Saturday, November 27, 2004

America's Secret War

STRATFOR describes itself as:

[T]he world's leading private intelligence firm providing corporations, governments and individuals with geopolitical analysis and forecasts that enable them to manage risk and to anticipate political, economic and security issues vital to their interests.
STRATFOR's founder is George Friedman, whose new book, America's Secret War, is getting some discussion in the blogosphere yesterday and today. (Start with Professor Bainbridge's link to Frank Devine's review of the book.)

The book's website contains some interesting Q&A with the author. His answer to the direct question that occupies Bainbridge and Devine is:

Q. Why did we go into Iraq?

A. We went into Iraq to isolate and frighten the Saudi government into cracking down on the flow of money to Al Qaeda. Bush never answered the question for fear of the international consequences. Early in the war, the President said that the key was shutting down Al Qaeda's financing. Most of the financing came from Saudi Arabia, but the Saudi government was refusing to cooperate. After the invasion of Iraq, they completely changed their position. We did not invade Saudi Arabia directly because of fear that the fall of the Saudi government would disrupt oil supplies: a global disaster.
I would like to see some evidence for the key proposition (which I highlighted in red). I'll read the book and search for corroborating evidence. Even if the Saudi's have changed their tune, that does not necessarily mean that achieving that result was the intent of invasion.

Before reading the book, I'm skeptical about the motive. I agree that reform (if not revolution) in Saudi Arabia is critical to peace in the Middle East, but the most pressing issue after the fall of the Taliban in Afghanistan was Iran. Specifically, the next interesting event would be whether the students would oust the mullahs in Iran. Our next step should have been something to tip the balance in favor of democracy and nuclear disarmament in Iran. Failing that (but hopefully only after giving it a chance to succeed), we would need to be ready for a military confrontation with the theocrats in Iran.

EagleSpeak argues, in response to the Bainbridge post, that this is what the invasion of Iraq has been:
As I have argued before, the invasion of Iraq, coupled with the invasion of Afghanistan and the turning of Pakistan completes what is essentially an encirclement of Iran. Further, as a look at a topographic map will tell you, Iraq provides far easier access to Iran's interior than other alternatives.

Saudi Arabia may contain sources of funding and even human assets for terrorism, but Saudi Arabia itself is not, in my view, a hard target to attack if American protection is removed. There is not much need to encircle it. Iran, however, is a much tougher nut to crack, from every direction except the west.
Completing the RealPolitik trifecta is a post at American Digest earlier this month, in which both theories are used to answer to the question, "Why are we in Iraq?"

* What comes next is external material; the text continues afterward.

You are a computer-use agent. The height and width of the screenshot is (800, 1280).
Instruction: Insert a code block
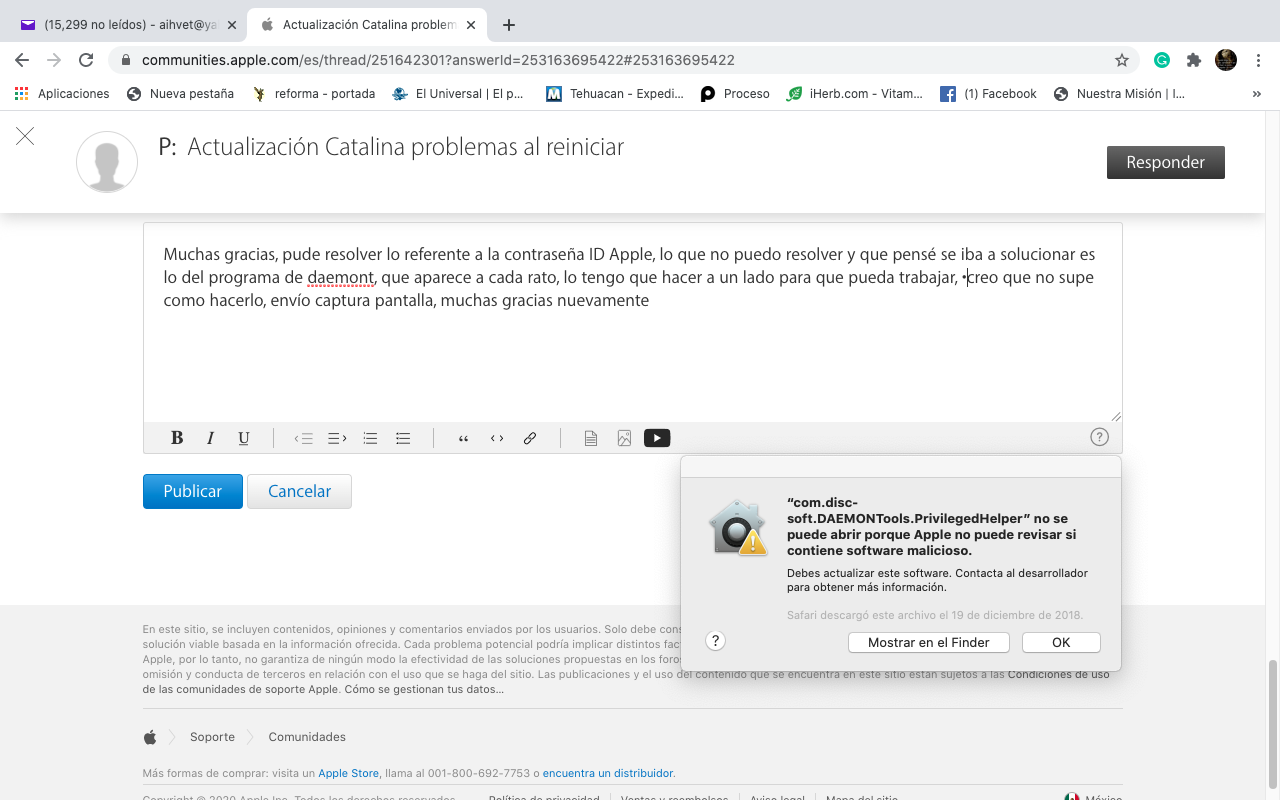(497, 438)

And they call economics "the dismal science?"


Jake said...

Tommy Franks in his book "American Soldier" deals with this subject.

He said that before the Iraqi war all Arab governments were paying Al Qaida extortion money to keep Al Qaida quiet in their country.

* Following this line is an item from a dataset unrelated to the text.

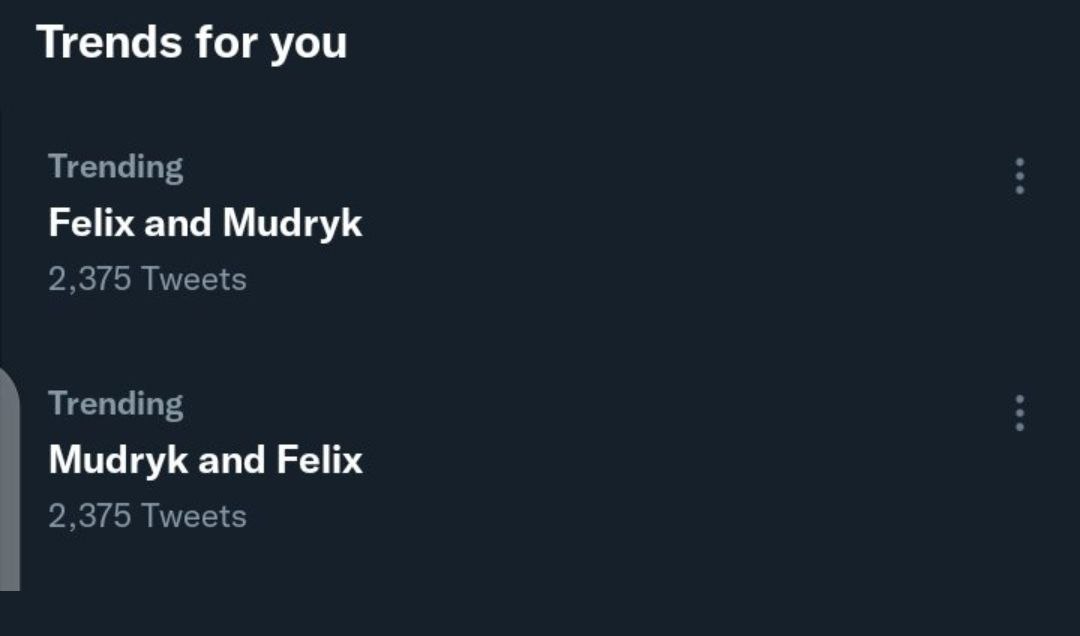This screenshot has width=1080, height=636.
Task: Open the Mudryk and Felix trend
Action: pos(205,460)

Franks went to each Arab government and asked them to help in the War on Terror. Each one said, "We would like to help you but you will cut and run." They all thought Bush would be like Clinton.

After the liberation of Iraq, Franks got cooperation from almost all of the Arab governments in going after Al Qaida. And it has had a devastating effect on them. Over 3000 Al Qaida have been killed in 102 countries.

The liberation of Iraq can be justified on this fact alone.

Anonymous said...

Get real, Jake. With your numbers, that's a bargain basement price of over $46 million per individual Al Qaeda operative killed (the war has cost around $140 billion to date).

Here's a novel idea: not all Arabs are terrorists or back terrorism. Invading countries only peripherally supportive of Al Qaeda probably won't do much to hurt the organization.

- Anonymous Bosch

Anonymous said...

Sorry, should say $4.6.

Eagle1 said...

Re Anonymous:
I think your analysis is wrong. You can't apply a simple formula to determine the cost of killing an al Qaeda member, because it doesn't factor in what the cost of not killing him is. Not acting has a cost, too. What was the cost to the U.S. and global economy of 9/11? Of not killing OBL when we had the chance?

The question being discussed was "why invade Iraq?" Friedman says it was isolate the Saudis, with a pretext of taking out Saddam. I say it was to take out Saddam and, in addition, give us a place to better contain Iran. American Digest says, correctly, that in addition to encircling Iraq, we can also protect the Saudi oilfields without being in Saudi Arabia (which was a source of concern to them). I think that Saddam was more than "peripherally supportive" of terrorists, including al Queda and, based on more recent information, had plans, once the UN sanctions were lifted, to get back into the WMD business. There's no doubt in my mind that if that had happened, al Q and others would have gained access to and used such weapons. What would be the cost of that? That's how much we saved by going into Iraq. If our presence helps deter Iran that another benefit to us that may prove cheap in the long run.